With more people returning to work, would-be business owners are seeing their personal economic outlook brighten, making it a good time for alternative lenders like Clearinghouse CDFI to help them realize their dreams of business ownership, said Brian Maddox, Director of Nevada operations for Clearinghouse CDFI.
Clearinghouse CDFI began operating in California 16 years ago and moved into the Nevada market two years ago. It provides financing for high-risk borrowers looking to move into the commercial real estate industry through construction, small business ownership or through purchasing existing property.
Clearinghouse CDFI is a community development financial institution that provides financing for projects that will lead to job creation, affordable housing, improved services to the community or otherwise provide economic growth, Maddox said.
The objective of CDFIs is to provide economic development opportunities for economically distressed communities, making Nevada a prime target for its lending efforts.
“We provide last resort financing for individuals and businesses that cannot get financing from a traditional lending source,” Maddox said. “Our clients have credit blemishes, which mean banks which are heavily regulated won’t work with them.”
Since moving to Nevada, the company has amassed $35 million in new originations, which include owner occupied and non-owner occupied projects, Maddox said. He said this was a good time for them to enter the market as they recognize the state’s improving economic climate.

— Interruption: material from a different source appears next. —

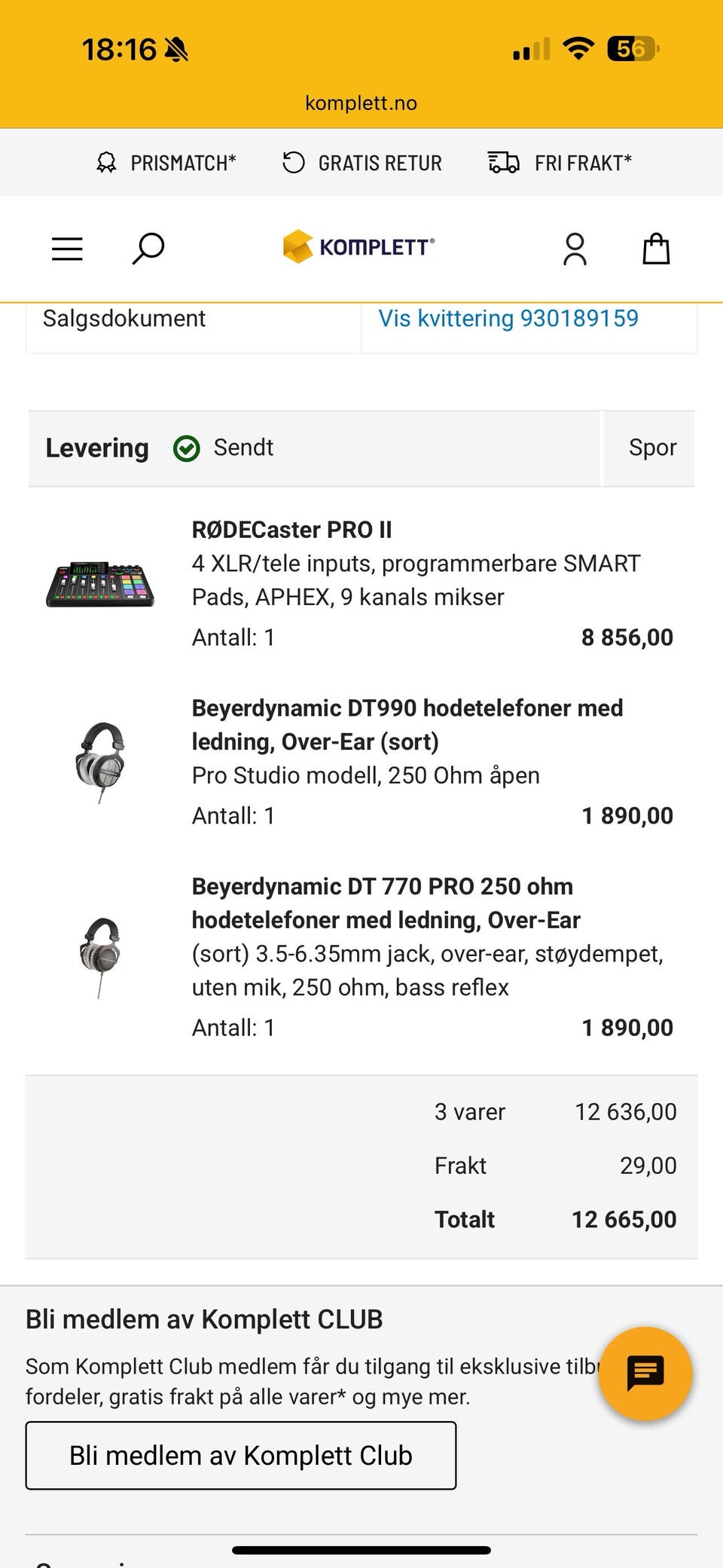Open RØDECaster PRO II product title
The image size is (723, 1568).
[291, 530]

“The market is easing up,” he said. “There is still a need for organizations providing alternative financing. There is a pent up demand, because people were unable to get credit during the recession. Those same people are now attempting to obtain credit. We are getting a lot of inquiries from individuals affected by the downturn in the economy.”
Companies like Clearinghouse CDFI are able to have relaxed lending rules because they aren’t as regulated as banks, which ironically is where companies like Clearinghouse CDFI receives its funding to offer these loans. Banks satisfy regulatory requirements by investing in companies like Clearinghouse CDFI.
Being high risk means these borrowers can expect a higher interest rate than what traditional banks offer, Maddox said. He was unable to provide a definitive interest rate, because each loan is considered on its own merits.
“We are here because banks are still a little more cautious,” Maddox said. “Nevertheless, I believe the worst is behind us. Capital is flowing, and loans are being made.”
Jeremy Aguero, principal with Applied Analysis, confirmed that Nevada’s commercial real estate industry is making a steady ascension, but is cautiously optimistic about the rate of that improvement. He said that while indicators show an increased interest in commercial real estate, Nevada still has a long way to go.
“Rental rates are creeping up, allowing for speculative development,” he said. “Still there are not a lot of guys looking, but it’s substantially better than last year. No one has the expectation that it will go back to 2006, nor do we think it should. Where we are is a more stable market that is more conservative as we should be. It was unrealistic where we were before. Banks want deals that make economic sense. Nevada banks want to be lending, but are still concerned with a lot of overages that can lead to defaults.”